Além disso, o comércio marítimo global e a infraestrutura crítica, como cabos de telecomunicações submarinos, desempenham um papel vital na economia mundial. A dependência dessas rotas marítimas e infraestruturas tem sido evidenciada por eventos disruptivos recentes, como a pandemia de COVID-19 e o bloqueio do Canal de Suez. Neste sentido, a importância geoestratégica no conflito entre Rússia e Ucrânia é um ponto crítico. O controle desta região é crucial para a Rússia, que vê o Mar Negro como essencial para sua segurança e projeção de poder. A anexação da Crimeia pela Rússia e o subsequente conflito na Ucrânia intensificaram a importância do Mar Negro, tanto para a projeção de poder militar quanto para o controle das rotas de comércio e energia.
Em vista de tudo isso, existem muitos desafios no domínio naval que incluem a implementação de estratégias de bloqueio, a minagem de águas estratégicas e o uso crescente de tecnologias não tripuladas. Estes desenvolvimentos têm demandado uma complexidade crescente nas operações navais e também a necessidade de manter um forte poder de dissuasão e projeção marítima. Neste caso, a ascensão naval da China é particularmente notável e serve como exemplo, refletindo um foco estratégico no desenvolvimento de uma marinha capaz de projetar poder e proteger seus interesses comerciais e estratégicos. Sendo assim, os EUA e seus aliados precisam reavaliar suas estratégias navais para enfrentar este novo ambiente, enfatizando o fortalecimento de capacidades marítimas e a formação de alianças robustas.

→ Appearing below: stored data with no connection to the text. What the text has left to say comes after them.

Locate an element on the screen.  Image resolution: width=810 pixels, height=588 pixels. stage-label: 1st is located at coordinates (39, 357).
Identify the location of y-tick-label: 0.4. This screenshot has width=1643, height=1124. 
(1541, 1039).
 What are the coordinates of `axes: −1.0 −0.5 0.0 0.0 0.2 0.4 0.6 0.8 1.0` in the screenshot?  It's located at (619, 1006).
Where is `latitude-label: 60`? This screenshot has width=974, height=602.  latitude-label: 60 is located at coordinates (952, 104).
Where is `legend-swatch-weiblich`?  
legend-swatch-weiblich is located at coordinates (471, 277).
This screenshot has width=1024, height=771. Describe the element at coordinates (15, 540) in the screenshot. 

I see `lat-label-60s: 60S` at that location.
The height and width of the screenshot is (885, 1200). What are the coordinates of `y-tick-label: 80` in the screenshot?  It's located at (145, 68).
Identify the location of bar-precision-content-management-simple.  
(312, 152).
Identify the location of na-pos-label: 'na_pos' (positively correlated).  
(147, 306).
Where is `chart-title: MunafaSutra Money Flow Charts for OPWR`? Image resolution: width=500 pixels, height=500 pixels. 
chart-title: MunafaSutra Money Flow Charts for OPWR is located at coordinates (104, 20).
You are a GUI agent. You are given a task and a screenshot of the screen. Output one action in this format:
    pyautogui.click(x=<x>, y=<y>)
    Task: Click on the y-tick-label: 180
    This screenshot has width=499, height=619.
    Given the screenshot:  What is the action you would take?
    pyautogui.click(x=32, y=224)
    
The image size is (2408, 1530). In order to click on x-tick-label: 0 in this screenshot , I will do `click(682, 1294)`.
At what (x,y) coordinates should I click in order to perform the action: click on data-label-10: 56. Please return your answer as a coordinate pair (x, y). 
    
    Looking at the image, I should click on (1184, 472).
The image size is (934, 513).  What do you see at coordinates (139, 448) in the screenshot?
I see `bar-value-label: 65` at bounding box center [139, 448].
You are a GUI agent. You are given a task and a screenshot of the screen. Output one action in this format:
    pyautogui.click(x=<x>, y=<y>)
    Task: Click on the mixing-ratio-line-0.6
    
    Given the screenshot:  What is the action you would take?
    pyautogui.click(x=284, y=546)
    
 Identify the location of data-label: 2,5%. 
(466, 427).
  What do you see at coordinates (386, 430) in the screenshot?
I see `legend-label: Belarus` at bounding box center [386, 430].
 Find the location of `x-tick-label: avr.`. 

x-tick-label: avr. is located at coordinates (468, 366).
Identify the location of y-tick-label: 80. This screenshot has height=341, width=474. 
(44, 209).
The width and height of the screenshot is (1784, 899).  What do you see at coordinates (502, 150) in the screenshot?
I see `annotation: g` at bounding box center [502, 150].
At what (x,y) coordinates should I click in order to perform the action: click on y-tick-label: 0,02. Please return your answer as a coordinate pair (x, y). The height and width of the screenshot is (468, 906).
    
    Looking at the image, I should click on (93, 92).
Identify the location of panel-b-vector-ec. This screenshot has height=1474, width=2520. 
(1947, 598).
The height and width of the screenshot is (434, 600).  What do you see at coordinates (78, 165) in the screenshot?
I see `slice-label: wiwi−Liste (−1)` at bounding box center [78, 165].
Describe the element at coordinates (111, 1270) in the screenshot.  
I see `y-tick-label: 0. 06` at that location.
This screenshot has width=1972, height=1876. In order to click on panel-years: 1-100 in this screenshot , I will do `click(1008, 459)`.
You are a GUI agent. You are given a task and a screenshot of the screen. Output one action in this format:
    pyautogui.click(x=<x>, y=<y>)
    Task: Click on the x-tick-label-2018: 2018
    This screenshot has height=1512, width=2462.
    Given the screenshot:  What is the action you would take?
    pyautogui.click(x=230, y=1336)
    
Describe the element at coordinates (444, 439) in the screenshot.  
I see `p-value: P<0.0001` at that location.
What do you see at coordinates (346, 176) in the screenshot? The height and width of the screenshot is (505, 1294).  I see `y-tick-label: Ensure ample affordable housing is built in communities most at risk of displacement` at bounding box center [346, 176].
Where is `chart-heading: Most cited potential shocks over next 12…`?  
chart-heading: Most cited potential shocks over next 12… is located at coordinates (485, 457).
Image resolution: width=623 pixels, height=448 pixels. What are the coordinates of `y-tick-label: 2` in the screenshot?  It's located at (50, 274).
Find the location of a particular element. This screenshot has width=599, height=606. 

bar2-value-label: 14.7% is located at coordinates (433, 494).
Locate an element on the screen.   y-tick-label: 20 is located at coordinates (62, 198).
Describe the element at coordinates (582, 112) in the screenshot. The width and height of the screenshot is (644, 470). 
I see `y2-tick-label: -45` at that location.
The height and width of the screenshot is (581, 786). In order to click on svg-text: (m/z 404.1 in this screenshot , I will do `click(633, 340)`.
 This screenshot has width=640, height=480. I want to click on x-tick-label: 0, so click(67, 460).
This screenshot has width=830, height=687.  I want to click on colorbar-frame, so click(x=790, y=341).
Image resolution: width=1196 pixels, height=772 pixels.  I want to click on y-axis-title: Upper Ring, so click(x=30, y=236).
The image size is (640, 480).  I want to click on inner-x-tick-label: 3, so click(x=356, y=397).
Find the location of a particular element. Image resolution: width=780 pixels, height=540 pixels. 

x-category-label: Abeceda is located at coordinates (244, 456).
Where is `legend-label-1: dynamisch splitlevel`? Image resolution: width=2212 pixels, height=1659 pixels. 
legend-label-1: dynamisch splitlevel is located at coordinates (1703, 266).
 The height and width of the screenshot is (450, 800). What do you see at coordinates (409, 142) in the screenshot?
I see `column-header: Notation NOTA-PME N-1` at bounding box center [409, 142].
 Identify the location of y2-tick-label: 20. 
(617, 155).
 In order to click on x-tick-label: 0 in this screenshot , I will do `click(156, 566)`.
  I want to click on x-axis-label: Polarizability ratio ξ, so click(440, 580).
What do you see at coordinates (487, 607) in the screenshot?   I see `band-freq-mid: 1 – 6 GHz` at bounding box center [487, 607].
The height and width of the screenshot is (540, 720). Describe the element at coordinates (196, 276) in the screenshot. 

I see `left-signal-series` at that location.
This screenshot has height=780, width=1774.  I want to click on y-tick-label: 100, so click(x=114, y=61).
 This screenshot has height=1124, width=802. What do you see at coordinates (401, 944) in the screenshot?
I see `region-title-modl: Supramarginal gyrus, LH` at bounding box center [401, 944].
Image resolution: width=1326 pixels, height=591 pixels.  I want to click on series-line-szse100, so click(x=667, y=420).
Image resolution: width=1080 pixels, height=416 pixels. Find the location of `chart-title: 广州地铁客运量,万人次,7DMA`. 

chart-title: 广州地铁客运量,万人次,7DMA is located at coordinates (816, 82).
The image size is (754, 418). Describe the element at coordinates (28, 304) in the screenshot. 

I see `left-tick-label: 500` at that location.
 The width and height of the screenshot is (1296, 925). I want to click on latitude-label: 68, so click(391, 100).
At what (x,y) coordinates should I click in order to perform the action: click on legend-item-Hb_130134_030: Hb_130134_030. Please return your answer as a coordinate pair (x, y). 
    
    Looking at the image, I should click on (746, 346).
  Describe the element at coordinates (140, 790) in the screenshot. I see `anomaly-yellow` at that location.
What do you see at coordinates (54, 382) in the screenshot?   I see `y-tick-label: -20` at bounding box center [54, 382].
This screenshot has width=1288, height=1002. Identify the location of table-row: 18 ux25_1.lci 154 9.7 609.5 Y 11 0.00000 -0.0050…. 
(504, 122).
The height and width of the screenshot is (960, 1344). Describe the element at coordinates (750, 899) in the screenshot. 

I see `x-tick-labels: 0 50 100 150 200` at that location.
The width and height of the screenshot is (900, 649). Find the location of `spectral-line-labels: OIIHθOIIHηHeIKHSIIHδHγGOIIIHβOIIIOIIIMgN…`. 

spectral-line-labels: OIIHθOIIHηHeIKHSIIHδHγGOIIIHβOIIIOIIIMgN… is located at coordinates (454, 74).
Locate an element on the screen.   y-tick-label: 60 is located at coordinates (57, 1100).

A análise das atuais dinâmicas marítimas globais sugere uma volta aos princípios estratégicos de Mahan. A ascensão da China e o terrorismo no Oriente Médio evidenciam a necessidade de uma estratégia marítima renovada, focada na manutenção do poder naval como um elemento-chave para a supremacia global. Assim como Mahan previu, os mares continuam sendo uma arena crucial para o exercício do poder e influência no cenário mundial.
*Antônio Caiado é brasileiro e atua nas forças armadas dos Estados Unidos desde 2009. Atualmente serve no 136º Maneuver Enhancement Brigade (MEB) senior advisor, analisando informações para proteger tropas americanas em solo estrangeiro.